Victoire du pays réel
Si les démocrates n’ont pas gagné, la démocratie s’en est bel et bien sortie à l’issue des législatives au Maroc, le 7 octobre dernier. Au lendemain du scrutin, même les ennemis jurés du Royaume ont dû reconnaître le bon déroulement de ces élections, saluées par l’ensemble des observateurs internationaux.
Côté résultats, les islamistes du Parti de la justice et du développement (PJD) sont sortis grands vainqueurs. Le camp d’en face a eu bien du mal à digérer cette reconduction inattendue. La première thèse avancée est celle d’une opération de dédiabolisation menée par le PJD, qui aurait parfaitement réussi au clan des “démagogues”.
“La démagogie, nous rappelle le Petit Robert, désigne une politique par laquelle on flatte, excite et exploite les passions des masses” – un sport pratiqué, en fait, par tous les partis, sans exception, qui se sont affrontés.
Sans adversaire de taille sur l’échiquier politique, le Premier ministre sortant Abdelilah Benkirane, malgré un bilan médiocre, a tracé la victoire de son parti en rassemblant bien au-delà de ses sympathisants.
Les formations adverses – le Parti de l’authenticité et de la modernité (PAM) en tête – sont vite devenues les idiotes utiles de la stratégie péjidiste. Plus elles venaient marcher sur les plates bandes du PJD, plus elles s’obstinaient à casser du sucre sur le dos des islamistes, plus elles donnaient le sentiment de valider leurs thèses tout en les confortant dans le statut de victimes “du camp du mal”.
A ses adversaires qui l’accusaient de vouloir islamiser la société marocaine, le secrétaire général du PJD répétait qu’il n’avait pas besoin d’islamiser les Marocains puisqu’ils “sont déjà bien assez musulmans comme ça!” 57% d’abstention D’un autre côté, laminée, la gauche s’en est sorti la queue entre les pattes.
Même la nouvelle formation à la mode chez la jeunesse branchée, la Fédération de la gauche démocratique – un rassemblement hétéroclite des refuznik d’antan – ne sera finalement représentée au Parlement que par deux misérables strapontins.
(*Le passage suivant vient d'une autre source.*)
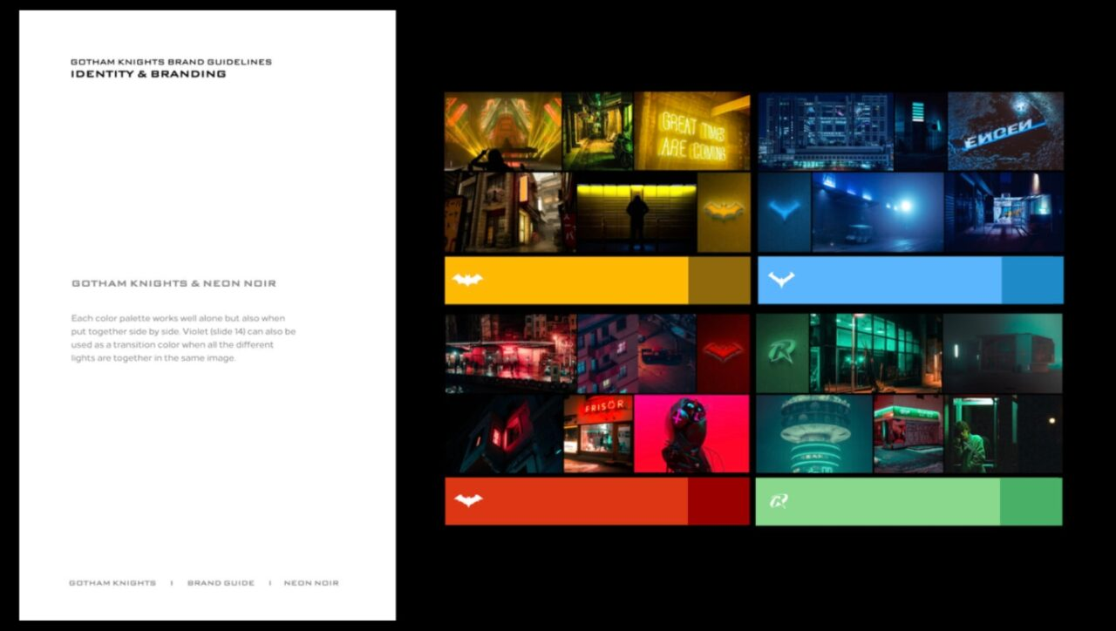
Task: Select the glowing red Red Hood emblem tile
Action: [x=724, y=354]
Un grand bémol, cependant, puisque la désaffection pour la politique a été poussée à son paroxysme au cours de ce scrutin. En effet, près de deux Marocains sur trois ont boudé les urnes (seuls 43 % des électeurs ont fait le déplacement). Là est sans doute le plus grand échec de toutes les formations qui n’ont pas su retisser le lien avec les populations.
Alors, une deuxième fois aux commandes, les islamistes céderont-ils à l’envie de mener cette fameuse guerre religieuse contre les libertés publiques, comme les accusent leurs détracteurs ? En politique, la religion sert souvent des intérêts qui n’ont rien de religieux. Une idéologie cache certes toujours des desseins inavoués.
On peut reprocher aux islamistes du PJD d’avoir dénoncé avec beaucoup de démagogie la corruption, la “débauche” et la “chute des valeurs”, mais, au final, ce sont ces mêmes islamistes qui constituent un antidote efficace contre plus extrémistes qu’eux, contre cette fable tragique qui a fait dire à Nietzsche que “les martyrs furent un grand malheur dans l’histoire : ils séduisirent”.
L’idée que la reconduction des islamistes modérés puisse, entre autres, constituer un rempart contre le fanatisme religieux en fait bondir plus d’un, notamment les adeptes de la bien-pensance moderniste, qui demeurent sourds et aveugles sur les réalités complexes de la société marocaine.